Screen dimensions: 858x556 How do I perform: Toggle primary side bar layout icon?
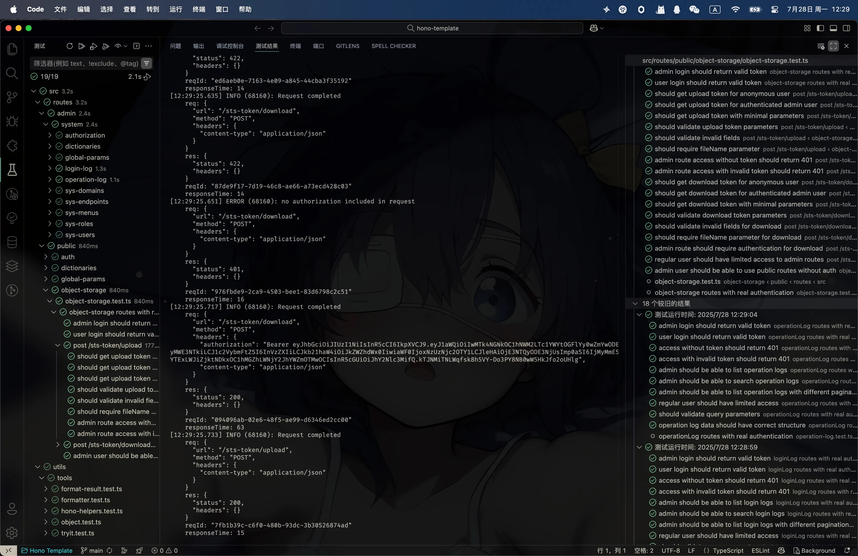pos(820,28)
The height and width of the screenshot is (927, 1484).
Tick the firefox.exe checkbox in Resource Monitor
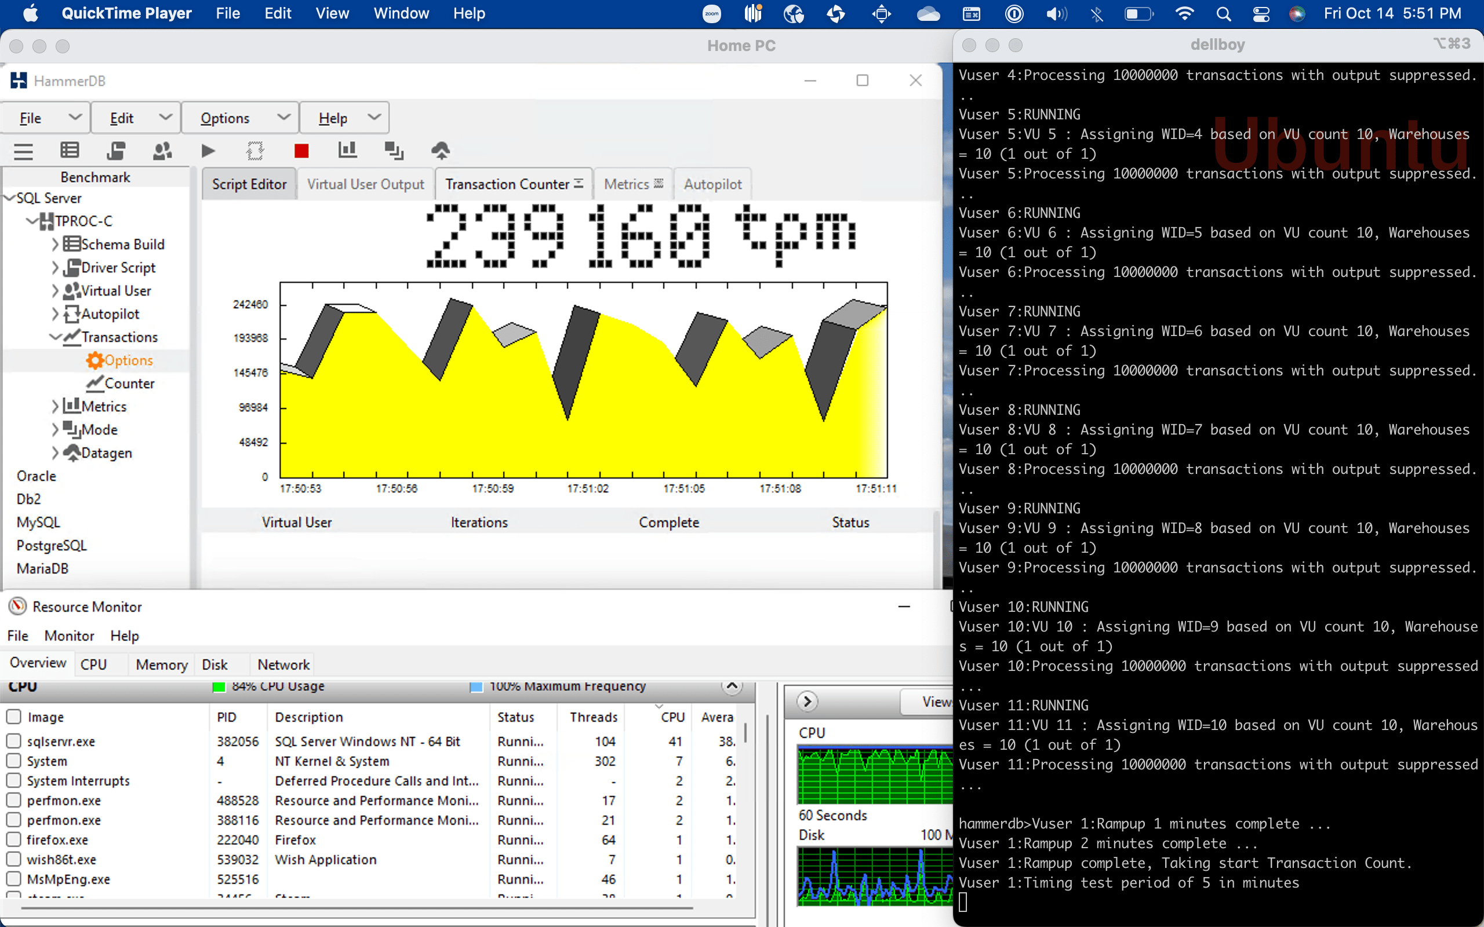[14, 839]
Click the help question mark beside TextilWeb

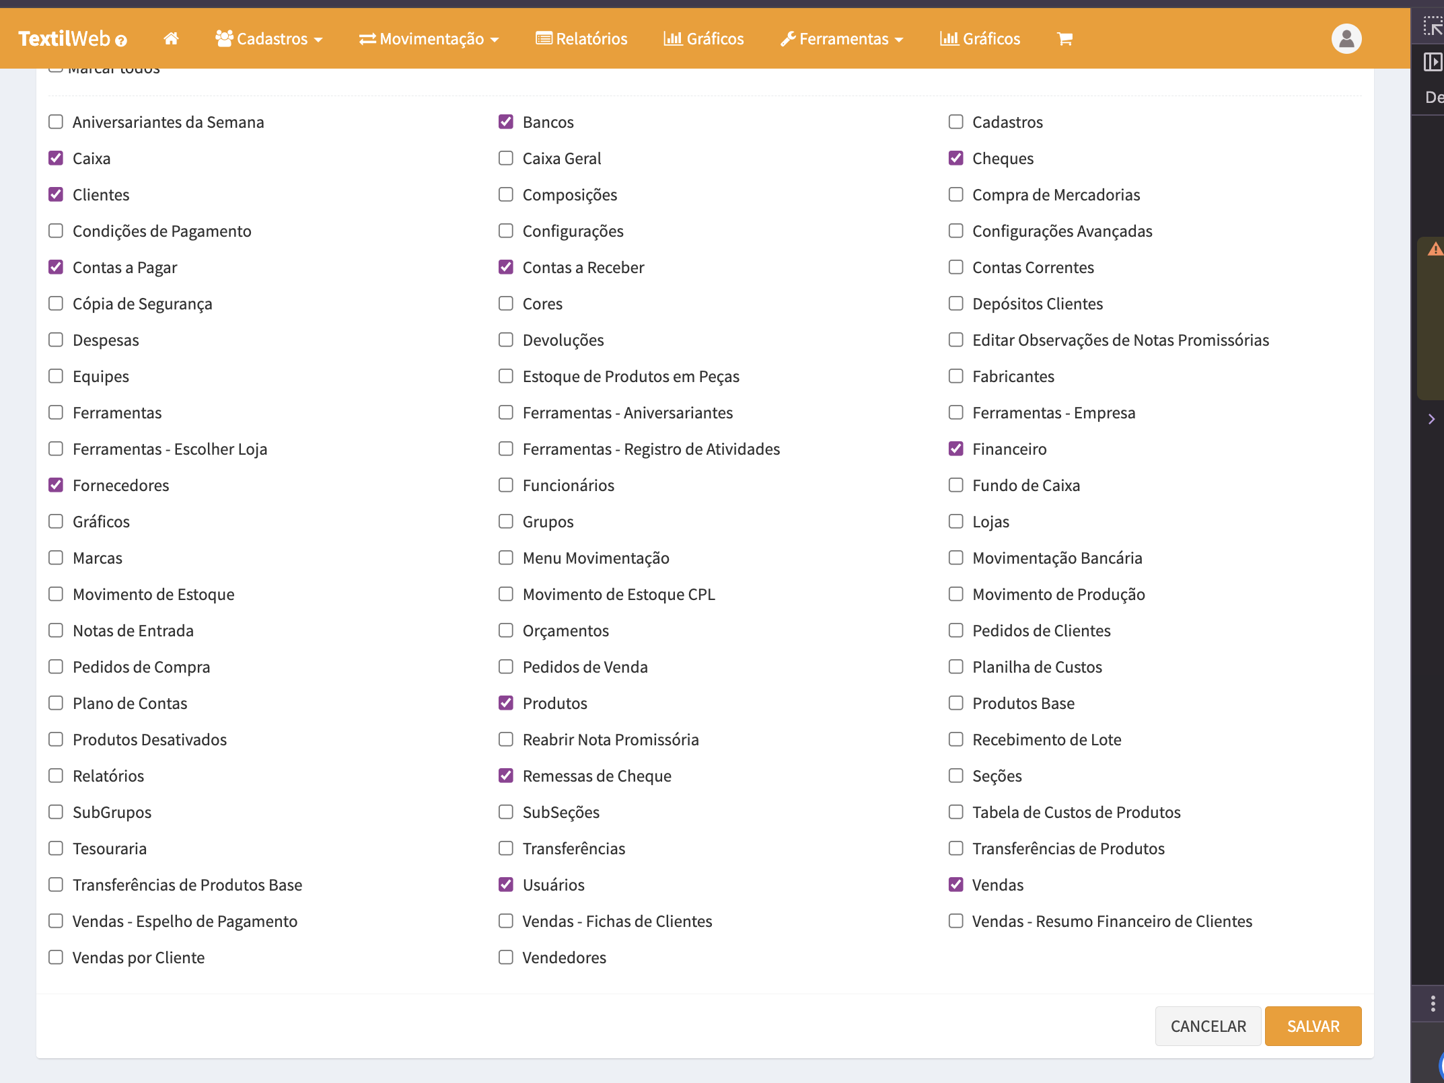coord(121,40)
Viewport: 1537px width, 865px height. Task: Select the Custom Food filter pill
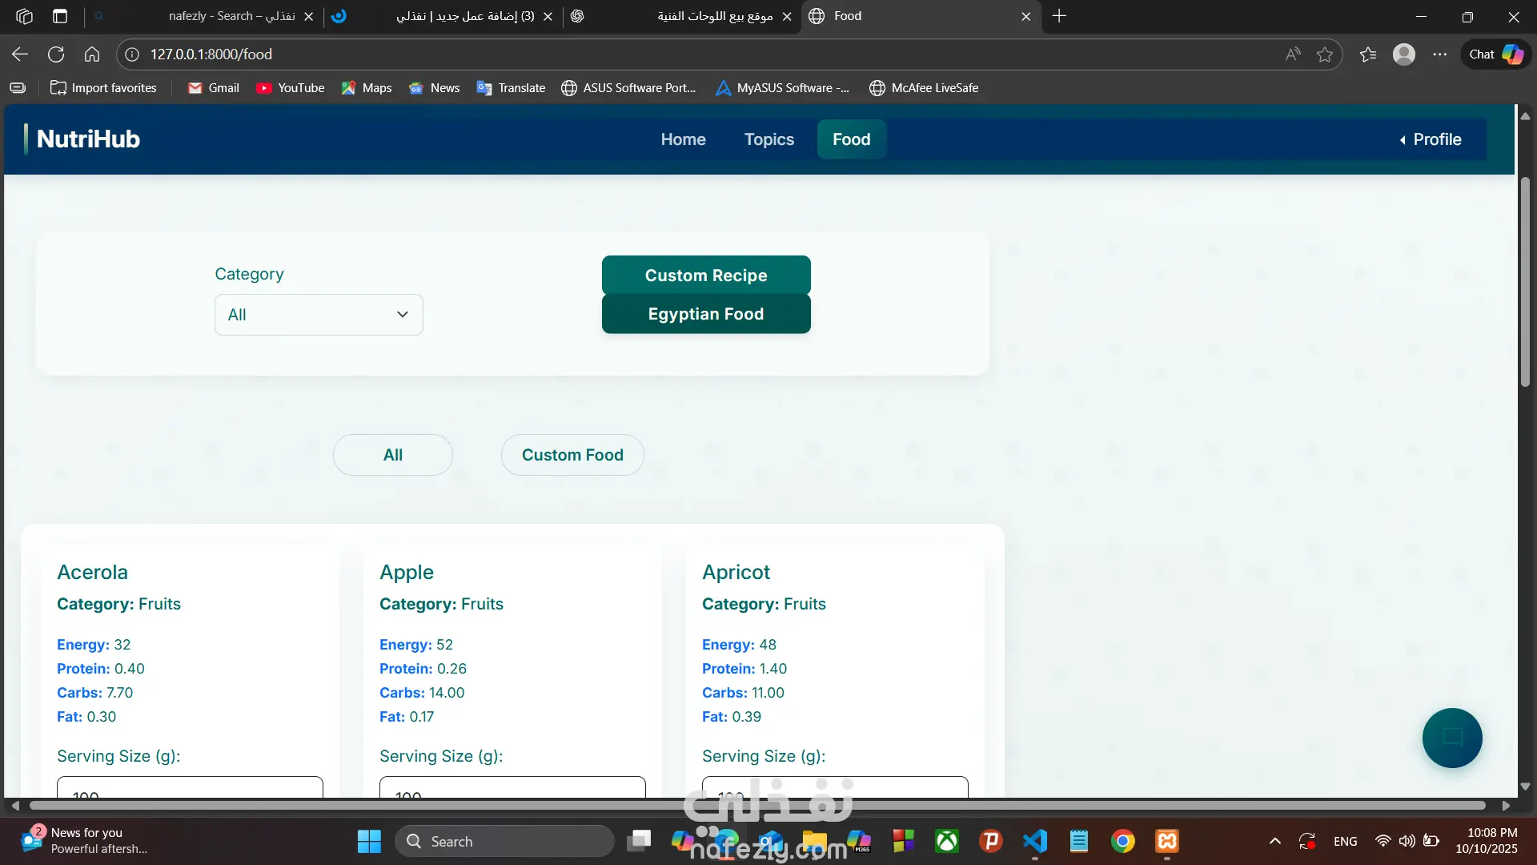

□ □ □ □ □

What is required »
Set down every record once more, word for word, without pictures.

Written solution »
Screen dimensions: 858x556 How do I perform: Toggle primary side bar layout icon?
pos(820,28)
The height and width of the screenshot is (927, 1484).
Tick the firefox.exe checkbox in Resource Monitor
[14, 839]
Click the help question mark beside TextilWeb

coord(121,40)
Viewport: 1537px width, 865px height. Task: Select the Custom Food filter pill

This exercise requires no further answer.